Why does Flink copy code from Spark?

Lately I have been studying the source code to understand the internals.
One thing that really surprised me was that a lot of code throughout Flink
was very similar to Spark.

Open source projects learn from each other and apply similar ideas.
However, I am not talking about applying similar ideas. I am talking about
literal copy of code. Many files seemed like they were created by
copy-pasting code directly from Spark and then renaming the variable names
to avoid looking identical.

As I study more, I find "copy-pasted" code throughout Flink, from actors to
machine learning to analyzer to code generation.

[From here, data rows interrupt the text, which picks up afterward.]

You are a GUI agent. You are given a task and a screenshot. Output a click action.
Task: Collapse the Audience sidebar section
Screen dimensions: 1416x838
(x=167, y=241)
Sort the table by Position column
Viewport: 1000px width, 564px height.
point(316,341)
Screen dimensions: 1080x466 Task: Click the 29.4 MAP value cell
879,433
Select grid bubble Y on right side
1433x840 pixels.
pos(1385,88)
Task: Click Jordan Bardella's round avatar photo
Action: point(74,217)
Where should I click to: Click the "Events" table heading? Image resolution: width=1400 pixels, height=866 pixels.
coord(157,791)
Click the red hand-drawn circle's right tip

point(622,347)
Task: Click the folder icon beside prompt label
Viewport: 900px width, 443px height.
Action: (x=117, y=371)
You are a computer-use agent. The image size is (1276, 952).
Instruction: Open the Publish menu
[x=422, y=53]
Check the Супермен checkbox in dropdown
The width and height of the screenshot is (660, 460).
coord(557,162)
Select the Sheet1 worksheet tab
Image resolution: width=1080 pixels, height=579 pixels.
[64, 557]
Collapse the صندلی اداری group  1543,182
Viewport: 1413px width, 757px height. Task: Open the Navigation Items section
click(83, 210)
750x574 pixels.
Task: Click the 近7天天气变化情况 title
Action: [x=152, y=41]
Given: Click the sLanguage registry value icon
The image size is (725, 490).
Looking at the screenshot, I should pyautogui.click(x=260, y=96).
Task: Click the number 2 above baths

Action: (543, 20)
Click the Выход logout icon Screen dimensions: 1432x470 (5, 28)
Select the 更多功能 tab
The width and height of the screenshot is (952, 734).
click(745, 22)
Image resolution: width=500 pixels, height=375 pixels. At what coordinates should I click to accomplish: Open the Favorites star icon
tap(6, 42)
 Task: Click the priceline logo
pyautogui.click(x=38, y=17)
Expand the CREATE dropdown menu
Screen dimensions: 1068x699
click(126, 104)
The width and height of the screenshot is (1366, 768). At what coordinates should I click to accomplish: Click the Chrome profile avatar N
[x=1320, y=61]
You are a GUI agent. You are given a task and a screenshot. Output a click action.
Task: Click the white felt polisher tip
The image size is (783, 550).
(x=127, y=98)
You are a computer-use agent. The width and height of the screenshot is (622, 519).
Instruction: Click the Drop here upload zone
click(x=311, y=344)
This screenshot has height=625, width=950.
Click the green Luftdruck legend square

A few files have
attribution, but most of them do not.

I thought Flink was more advanced. Why?

Re: Why does Flink copy code from Spark?

Posted by Maximilian Michels <mx...@apache.org>.
Flink and Spark are open source projects which both have similar
problem domains. In some parts, their methodologies are similar, e.g.
because they build on Hadoop, use the Akka library, or implement
machine learning algorithms. In other parts, they are very different,
e.g. pipelined (Flink) vs batch (Spark) data transfer, real-time
(Flink) vs mini-batched (Spark) streaming, RDD-based memory execution
(Spark) vs out-of-core algorithms and graceful out-of-memory memory
handling (Flink).

Some of these differences may seem subtle but they are backed by
different philosophies and origins. Both, Flink and Spark, are complex
systems which have their pros and cons. Whether people use Flink or
Spark depends on their use cases.

As a Flink committer, it hurts a lot to hear such claims. I know how
much dedication and proficiency we have in the Flink community. If we
included any code which is subject to copyright, I would like to
resolve this. However, I'm not aware of any violation. If you make
such strong accusations, please provide a proper proof. Otherwise,
your message may be seen as an act of defamation or trolling.

Best regards,
Max

On Sun, Dec 27, 2015 at 8:51 AM, Edward Lee <ed...@gmail.com> wrote:
> Lately I have been studying the source code to understand the internals.
> One thing that really surprised me was that a lot of code throughout Flink
> was very similar to Spark.
>
> Open source projects learn from each other and apply similar ideas.
> However, I am not talking about applying similar ideas. I am talking about
> literal copy of code. Many files seemed like they were created by
> copy-pasting code directly from Spark and then renaming the variable names
> to avoid looking identical.
>
> As I study more, I find "copy-pasted" code throughout Flink, from actors to
> machine learning to analyzer to code generation. A few files have
> attribution, but most of them do not.
>
> I thought Flink was more advanced. Why?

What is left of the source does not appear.